# [Saved entries]
**********
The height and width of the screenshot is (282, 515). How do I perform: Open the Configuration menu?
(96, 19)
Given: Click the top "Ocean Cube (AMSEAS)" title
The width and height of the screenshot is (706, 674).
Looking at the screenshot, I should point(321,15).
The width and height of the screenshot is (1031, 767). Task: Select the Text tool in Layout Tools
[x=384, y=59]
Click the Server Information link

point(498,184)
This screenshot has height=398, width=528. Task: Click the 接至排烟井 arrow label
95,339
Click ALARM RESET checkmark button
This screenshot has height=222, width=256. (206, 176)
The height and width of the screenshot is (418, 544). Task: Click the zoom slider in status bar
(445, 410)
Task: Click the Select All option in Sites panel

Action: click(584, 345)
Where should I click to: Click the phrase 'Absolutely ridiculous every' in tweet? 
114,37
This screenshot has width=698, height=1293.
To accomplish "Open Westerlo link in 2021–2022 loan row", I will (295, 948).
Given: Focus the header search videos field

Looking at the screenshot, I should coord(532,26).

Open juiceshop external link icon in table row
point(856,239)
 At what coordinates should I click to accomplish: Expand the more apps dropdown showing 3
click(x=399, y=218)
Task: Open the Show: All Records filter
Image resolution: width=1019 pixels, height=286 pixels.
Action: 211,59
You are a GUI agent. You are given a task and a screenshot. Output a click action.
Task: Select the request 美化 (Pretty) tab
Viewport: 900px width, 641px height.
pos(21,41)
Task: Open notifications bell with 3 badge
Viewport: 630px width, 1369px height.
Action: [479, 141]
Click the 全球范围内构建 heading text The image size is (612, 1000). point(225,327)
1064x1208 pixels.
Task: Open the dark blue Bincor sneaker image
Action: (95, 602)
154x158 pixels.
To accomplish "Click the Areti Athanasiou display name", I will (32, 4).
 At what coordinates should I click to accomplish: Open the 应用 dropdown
**********
# [Directions for this task]
Please repeat each line from the one with "You are a GUI" through the last line of the data above, and add nothing.

# [Solution to the exercise]
You are a GUI agent. You are given a task and a screenshot. Output a click action.
Task: Select the request 美化 (Pretty) tab
Viewport: 900px width, 641px height.
pos(21,41)
Task: Open notifications bell with 3 badge
Viewport: 630px width, 1369px height.
Action: [479, 141]
Click the 全球范围内构建 heading text The image size is (612, 1000). point(225,327)
1064x1208 pixels.
Task: Open the dark blue Bincor sneaker image
Action: (95, 602)
154x158 pixels.
To accomplish "Click the Areti Athanasiou display name", I will (32, 4).
 At what coordinates should I click to accomplish: Open the 应用 dropdown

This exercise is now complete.